Entretanto, surgiram – os partidos não esclareceram de quem partiram as
iniciativas – as propostas relativas ao IVA e às doações no seio do grupo de
trabalho dedicado ao assunto. E, para não quebrar o consenso, “o voto do Bloco
foi a forma de garantir que os partidos não ficavam, por incapacidade de
acordo, sem fiscalização”.
No
entanto, segundo os bloquistas, a lei ainda pode ser melhorada. E aproveitam
para recordar que se mantêm “os cortes nas subvenções partidárias já
anteriormente decididas e votadas pelo Bloco de Esquerda” e que “os donativos
individuais continuam limitados anualmente a 25 vezes o valor do IAS (Indexante dos Apoios Sociais) por doador”.
E o
partido congratula-se por, no diploma aprovado antes do Natal na Assembleia da
República, ser “clarificada a forma de utilização de espaços e salas públicas,
garantindo regras de igualdade no tratamento de candidaturas”. No entanto, no
que toca ao IVA, os bloquistas garantem que a decisão tomada – a isenção para
todas as atividades – “não espelha a posição de fundo do BE sobre esta matéria”,
porque a devolução do imposto pode ser discriminatória para candidaturas
independentes sem os mesmos benefícios.
O
partido respondeu ainda às acusações sobre um processo pouco transparente, à
porta fechada e sem atas disponíveis, assegurando que o processo “seguiu o
curso normal na Assembleia da República” com a constituição de um grupo de
trabalho que colaborou com o TC. E assegura que não quer colaborar em estratégias
para a “incapacidade de fiscalização da atividade e das contas partidárias”,
aguardando agora a avaliação de Marcelo.
***
Marcelo lembra que o
Primeiro-Ministro e os deputados (um quinto) podem pedir fiscalização da constitucionalidade
da lei de financiamento dos partidos.
Em nota de hoje, dia 27, publicada no site
da Presidência, pode ler-se:
“Foi recebido no Palácio de Belém na passada sexta-feira, 22 de
dezembro, o Decreto da Assembleia da República n.º 177/2017, que altera a Lei
n.º 28/82, de 15 de novembro (Lei da organização, funcionamento e processo do
Tribunal Constitucional), a Lei Orgânica n.º 2/2003, de 22 de agosto (Lei dos
Partidos Políticos), a Lei n.º 19/2003, de 20 de junho (Lei de financiamento
dos Partidos Políticos e das campanhas eleitorais) e a Lei Orgânica n.º 2/2005,
de 10 de janeiro (Lei da organização e funcionamento da Entidade das Contas e
Financiamentos Políticos.
Trata-se,
portanto de uma Lei Orgânica, ou seja, de um diploma sobre o qual o Presidente
da República não se pode pronunciar antes de decorridos oito dias após a sua
receção, nos termos do Artigo 278.º, n.º 7, da Constituição da República.
Como
previsto no mesmo artigo, durante este período de oito dias e após a
notificação pelo Presidente da Assembleia da República, têm o Primeiro-Ministro
e um quinto dos Deputados em funções, o direito de requerer a fiscalização
preventiva da constitucionalidade do decreto.”.

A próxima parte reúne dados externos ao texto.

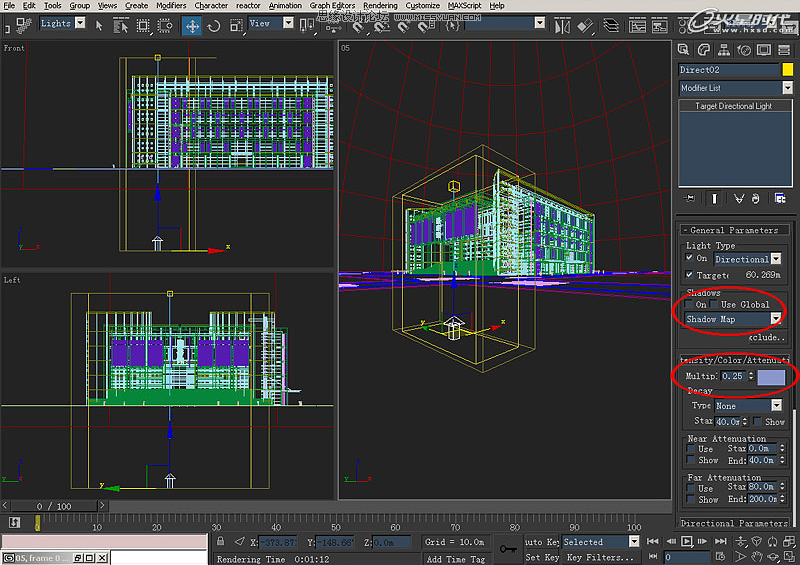Open the Shadow Map type dropdown
Screen dimensions: 800x565
click(x=775, y=319)
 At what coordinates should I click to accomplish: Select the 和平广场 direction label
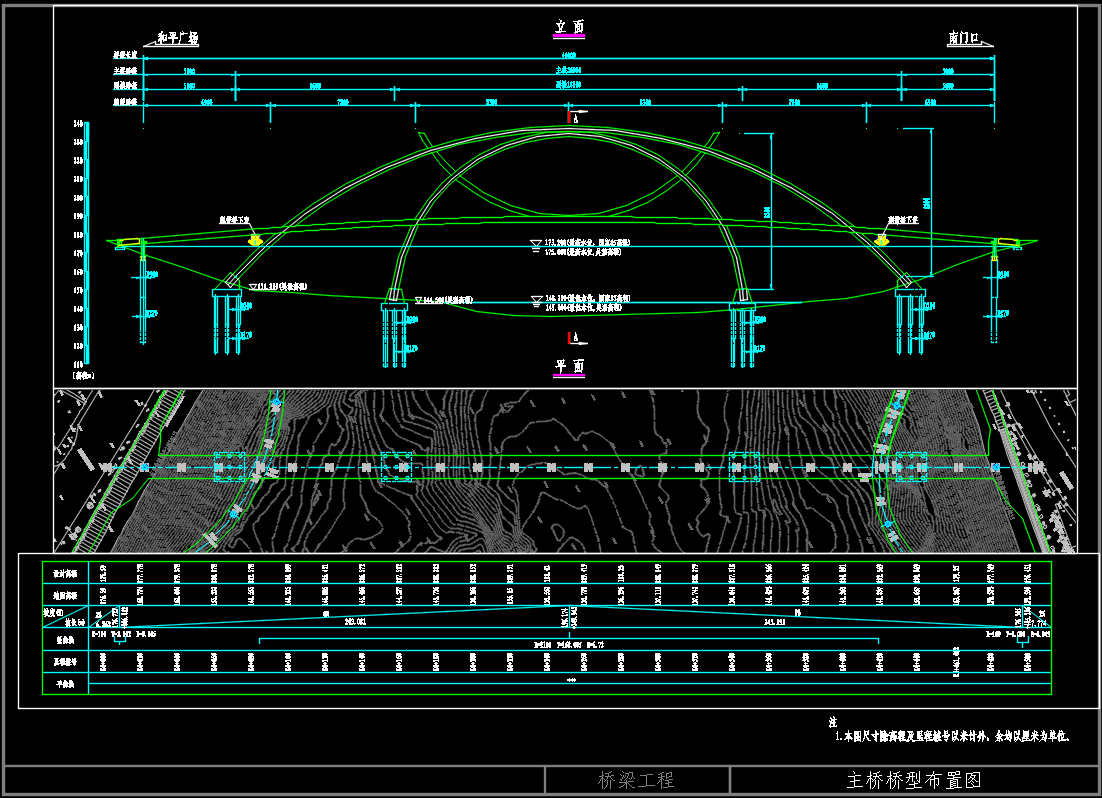[x=178, y=39]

A nota explicita todo o âmbito do decreto parlamentar sobre o qual Marcelo tem
de se pronunciar e não apenas sobre o financiamento dos partidos. O dossiê é,
pois, mais complexo.
Tratando-se de uma
lei orgânica, o Presidente terá de esperar 8 dias – isto é, até dia 30 de dezembro – para poder pronunciar-se sobre as
alterações e processo que geraram polémica.
Marcelo recorda aos partidos que assiste ao Primeiro-Ministro e aos
deputados “o direito” de pedir a fiscalização preventiva da constitucionalidade
do decreto.
Como era de prever, os partidos não vão fazer nada.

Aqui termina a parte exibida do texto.